Tuesday, April 6, 2010

Baby Momma Drama!!!

This is something that most women can relate to, including myself. Ladies you know how you meet that “special” someone and he is all that you are looking for in a man, except there is one issue. BABY MOMMA DRAMA!! Damn, damn, damn (in my Florida Evans voice)!! So now you have to weigh the pros and the cons of the situation.


You have to assess the situation from top to bottom and decide whether or not he’s worth all of the drama? So you start with the easy questions first. How many baby mommas are we talking about? How old are the kids, are they toddlers or teenagers? Are they boys or girls (trust, this makes a BIG difference especially if they are teenagers). Are the kids local or out of state?

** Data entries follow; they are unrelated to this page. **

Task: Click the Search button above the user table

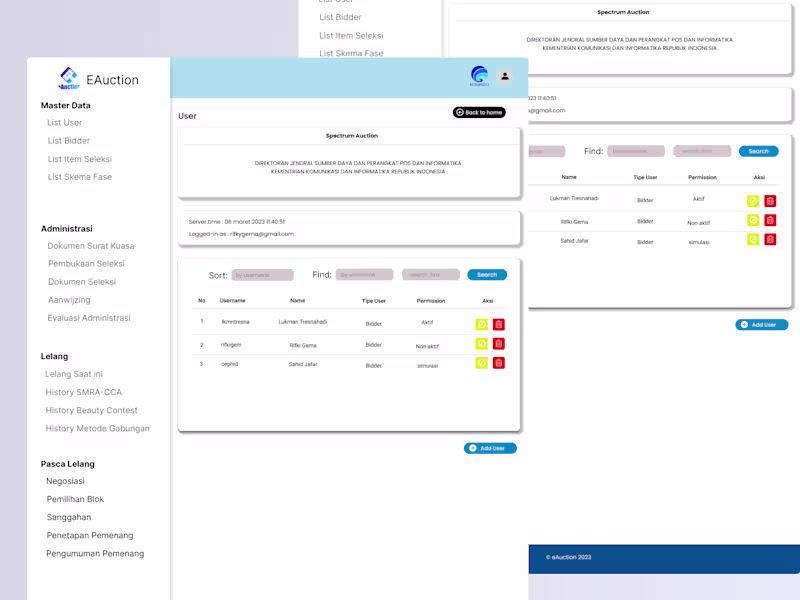Action: click(486, 274)
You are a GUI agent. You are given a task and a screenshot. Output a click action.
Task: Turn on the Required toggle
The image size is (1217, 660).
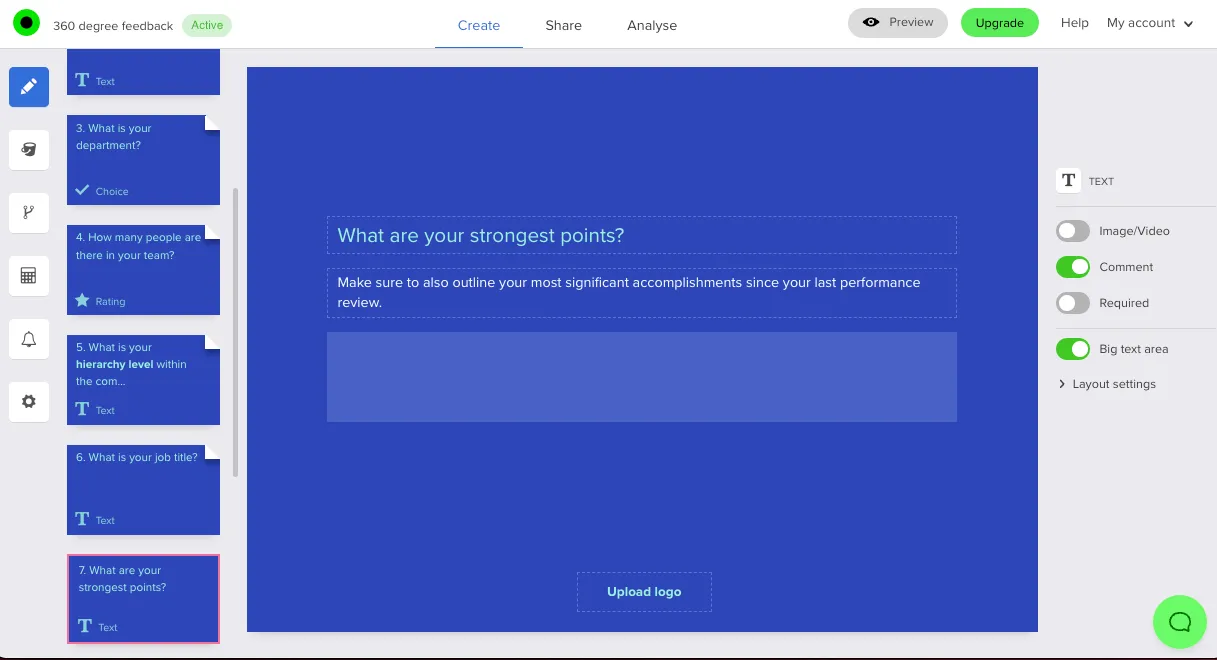[1073, 303]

Now you have to ask yourself the real questions. Does the baby momma(s) call in the middle of the night? Does he go over to the baby momma(s) house in the middle of the night, talking about he’s going to spend time with his kids? Does he walk out of the room when the baby momma(s) calls him? Does his ass smell like fresh soap when he comes back from supposedly seeing his kids? Does the baby momma(s) act like Keisha from Why Did I Get Married (For those of you who have seen the movie know what I am talking about?). If so, then they are still knocking boots and you need to get to stepping!! Period!

Again, this goes back to making the right investment when it comes to our relationships. If you ask yourself the questions about the baby momma(s) and if only one of the answers is a “yes”, then that’s a red flag. If you ask yourself these questions and all of them are “yes” then that’s a damn burning flag!!

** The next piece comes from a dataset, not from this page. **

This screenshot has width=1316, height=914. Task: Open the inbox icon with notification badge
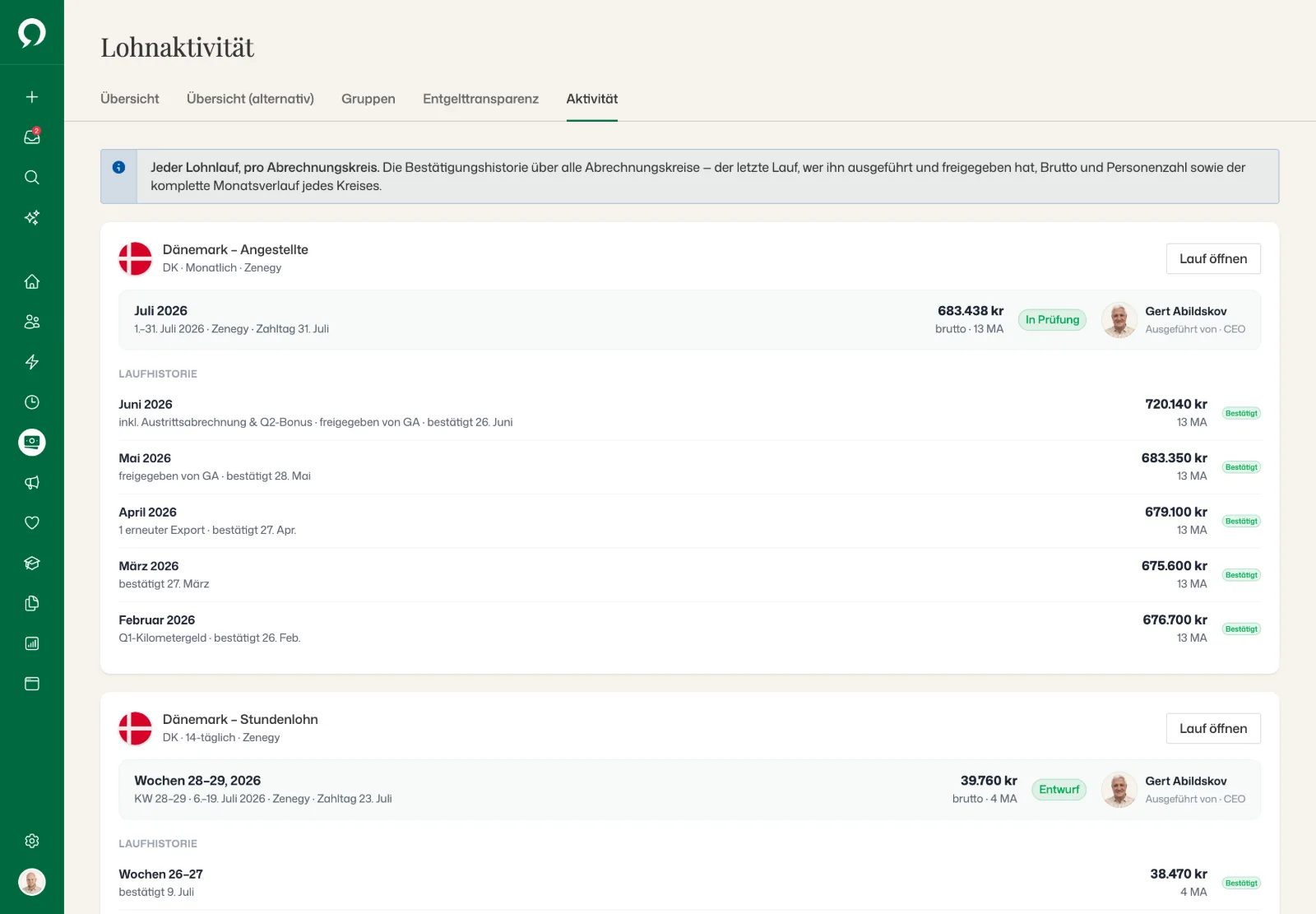tap(32, 137)
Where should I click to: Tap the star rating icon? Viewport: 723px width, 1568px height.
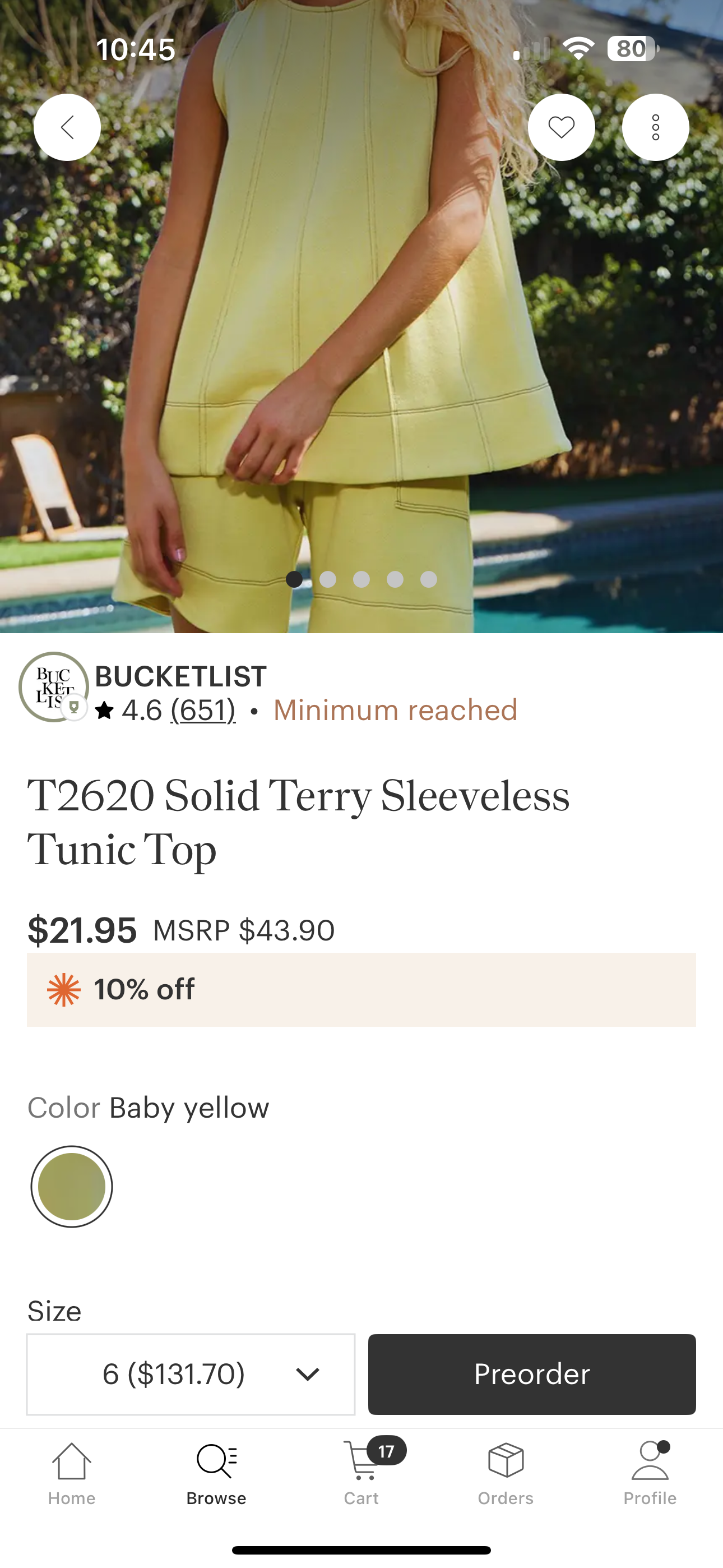[x=104, y=711]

I do have to defend the innocent fathers here because all fathers are not still dealing with their baby momma(s) even if the baby momma(s) tends to act like a crazy azz woman when it comes to the new woman. I can say this because again, I have experienced it. Sometimes the baby momma(s) can’t or won’t accept the fact that her child’s father has moved on and she is still stuck on “relationship” mode when it comes to the father. Ladies, just because your child’s father may come back once in awhile and break you off some doesn’t mean you two are back together. Or just because kids night turns into “mommy night” too, doesn’t mean you two are back together.

So ladies, just keep these questions in mind when you do meet a guy with kids, because kids can make or break a relationship, but baby momma drama can kill a relationship even before it gets started!

I’m just saying..



C Double R!

2 comments:

  1. I'm going to talk on this one a little bit. Please bear with me.

    I can understand your post because I'm in this situation. There's nothing going on between me and the ex-wife, but I do spend time there because of my son. I won't think twice about stopping over to play video games with him or watching a movie until the wee hours and hanging out. That's my kid. His mom may stop in, make sure we're ok, and offer us a drink, but that's about it.

    Has that caused issues? Yep. But any woman I'm going to be with has to be understanding of that. If I'm with you, I'm with you. Stop being insecure. There is no competition; he comes first. If she can't accept that, there's no relationship.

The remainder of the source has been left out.